PROBLEM REQUIREMENTS:
Repeat, exactly as written, all of the entries, but not their pictures.

DATA EXTRACT Start Marker

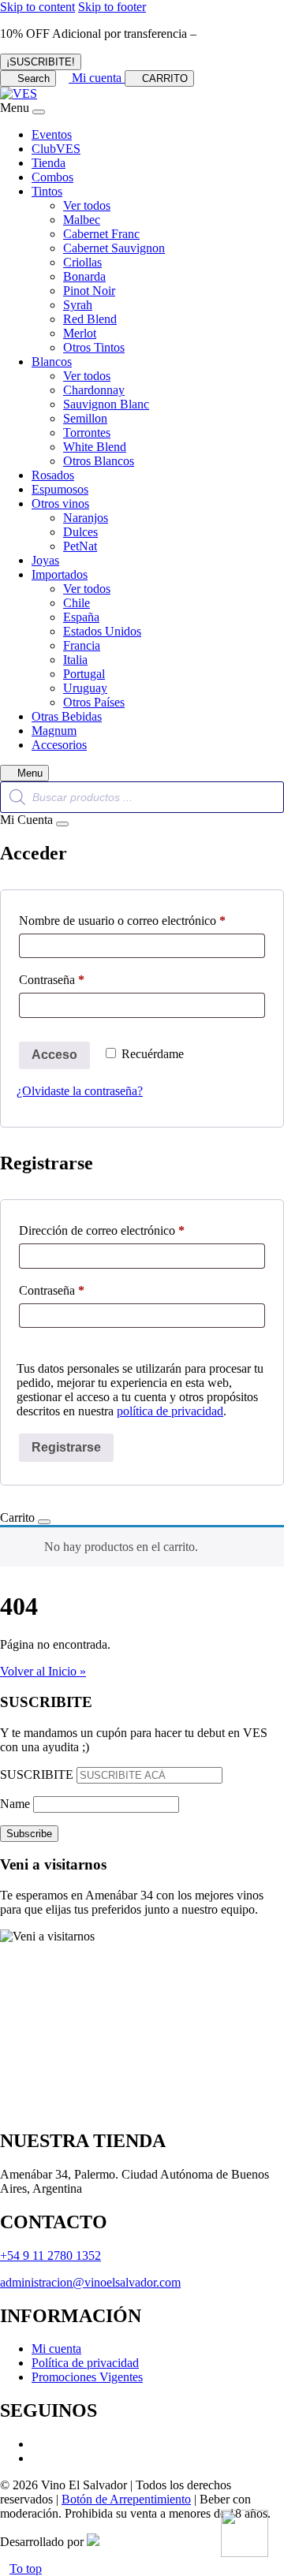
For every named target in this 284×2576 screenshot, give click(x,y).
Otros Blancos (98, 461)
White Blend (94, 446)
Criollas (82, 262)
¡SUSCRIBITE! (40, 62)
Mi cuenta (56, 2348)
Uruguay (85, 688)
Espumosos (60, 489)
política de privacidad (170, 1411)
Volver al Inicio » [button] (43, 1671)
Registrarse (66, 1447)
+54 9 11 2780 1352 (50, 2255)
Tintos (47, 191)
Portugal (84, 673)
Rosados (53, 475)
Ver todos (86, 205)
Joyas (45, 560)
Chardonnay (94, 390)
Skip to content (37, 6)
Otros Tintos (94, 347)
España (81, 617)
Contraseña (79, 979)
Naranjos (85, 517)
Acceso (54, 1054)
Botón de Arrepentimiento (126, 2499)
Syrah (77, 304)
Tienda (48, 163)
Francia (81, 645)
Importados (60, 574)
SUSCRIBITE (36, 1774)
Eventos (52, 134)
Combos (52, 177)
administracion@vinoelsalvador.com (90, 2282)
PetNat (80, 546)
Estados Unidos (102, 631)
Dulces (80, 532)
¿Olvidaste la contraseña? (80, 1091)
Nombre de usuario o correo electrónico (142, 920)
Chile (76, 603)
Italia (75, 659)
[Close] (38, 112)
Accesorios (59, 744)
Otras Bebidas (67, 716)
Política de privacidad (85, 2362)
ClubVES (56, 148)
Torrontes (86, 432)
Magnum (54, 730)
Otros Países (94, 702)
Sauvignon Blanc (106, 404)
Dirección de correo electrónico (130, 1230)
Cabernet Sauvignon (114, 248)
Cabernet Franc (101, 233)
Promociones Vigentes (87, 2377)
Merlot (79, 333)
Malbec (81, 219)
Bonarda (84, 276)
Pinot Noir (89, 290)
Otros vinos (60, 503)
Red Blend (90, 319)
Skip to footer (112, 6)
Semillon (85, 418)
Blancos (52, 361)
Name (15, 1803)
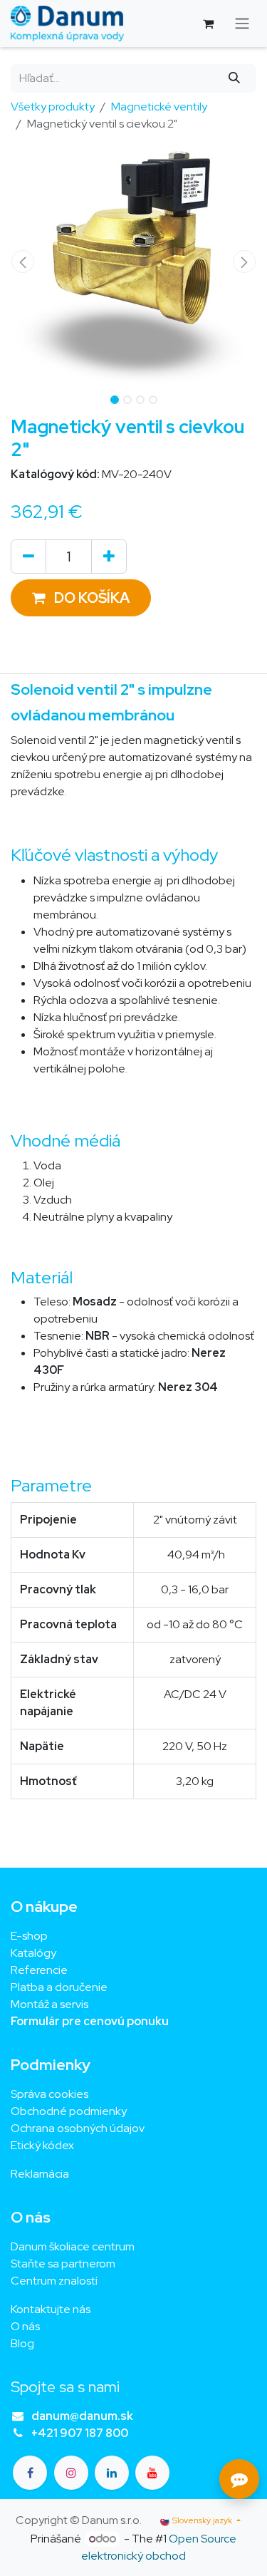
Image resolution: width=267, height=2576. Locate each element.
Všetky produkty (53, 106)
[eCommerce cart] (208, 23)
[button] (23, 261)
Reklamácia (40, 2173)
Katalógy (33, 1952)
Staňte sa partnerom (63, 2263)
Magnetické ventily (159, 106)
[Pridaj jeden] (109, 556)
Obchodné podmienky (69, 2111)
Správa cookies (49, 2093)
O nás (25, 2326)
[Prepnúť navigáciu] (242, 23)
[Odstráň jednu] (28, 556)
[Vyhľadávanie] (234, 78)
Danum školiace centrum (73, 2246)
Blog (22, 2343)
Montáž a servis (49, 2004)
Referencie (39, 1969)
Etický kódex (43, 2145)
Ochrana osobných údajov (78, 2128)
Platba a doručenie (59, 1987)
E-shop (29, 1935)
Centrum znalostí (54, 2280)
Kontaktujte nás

DATA EXTRACT End Marker

SOLUTION FOR THIS PROBLEM:
For every named target in this 284×2576 screenshot, give click(x,y).
Otros Blancos (98, 461)
White Blend (94, 446)
Criollas (82, 262)
¡SUSCRIBITE! (40, 62)
Mi cuenta (56, 2348)
Uruguay (85, 688)
Espumosos (60, 489)
política de privacidad (170, 1411)
Volver al Inicio » [button] (43, 1671)
Registrarse (66, 1447)
+54 9 11 2780 1352 (50, 2255)
Tintos (47, 191)
Portugal (84, 673)
Rosados (53, 475)
Ver todos (86, 205)
Joyas (45, 560)
Chardonnay (94, 390)
Skip to content (37, 6)
Otros Tintos (94, 347)
España (81, 617)
Contraseña (79, 979)
Naranjos (85, 517)
Acceso (54, 1054)
Botón de Arrepentimiento (126, 2499)
Syrah (77, 304)
Tienda (48, 163)
Francia (81, 645)
Importados (60, 574)
SUSCRIBITE (36, 1774)
Eventos (52, 134)
Combos (52, 177)
administracion@vinoelsalvador.com (90, 2282)
PetNat (80, 546)
Estados Unidos (102, 631)
Dulces (80, 532)
¿Olvidaste la contraseña? (80, 1091)
Nombre de usuario o correo electrónico (142, 920)
Chile (76, 603)
Italia (75, 659)
[Close] (38, 112)
Accesorios (59, 744)
Otras Bebidas (67, 716)
Política de privacidad (85, 2362)
ClubVES (56, 148)
Torrontes (86, 432)
Magnum (54, 730)
Otros Países (94, 702)
Sauvignon Blanc (106, 404)
Dirección de correo electrónico (130, 1230)
Cabernet Sauvignon (114, 248)
Cabernet Franc (101, 233)
Promociones Vigentes (87, 2377)
Merlot (79, 333)
Malbec (81, 219)
Bonarda (84, 276)
Pinot Noir (89, 290)
Otros vinos (60, 503)
Red Blend (90, 319)
Skip to footer (112, 6)
Semillon (85, 418)
Blancos (52, 361)
Name (15, 1803)
Image resolution: width=267, height=2576. Locate each element.
Všetky produkty (53, 106)
[eCommerce cart] (208, 23)
[button] (23, 261)
Reklamácia (40, 2173)
Katalógy (33, 1952)
Staňte sa partnerom (63, 2263)
Magnetické ventily (159, 106)
[Pridaj jeden] (109, 556)
Obchodné podmienky (69, 2111)
Správa cookies (49, 2093)
O nás (25, 2326)
[Prepnúť navigáciu] (242, 23)
[Odstráň jednu] (28, 556)
[Vyhľadávanie] (234, 78)
Danum školiace centrum (73, 2246)
Blog (22, 2343)
Montáž a servis (49, 2004)
Referencie (39, 1969)
Etický kódex (43, 2145)
Ochrana osobných údajov (78, 2128)
Platba a doručenie (59, 1987)
E-shop (29, 1935)
Centrum znalostí (54, 2280)
Kontaktujte nás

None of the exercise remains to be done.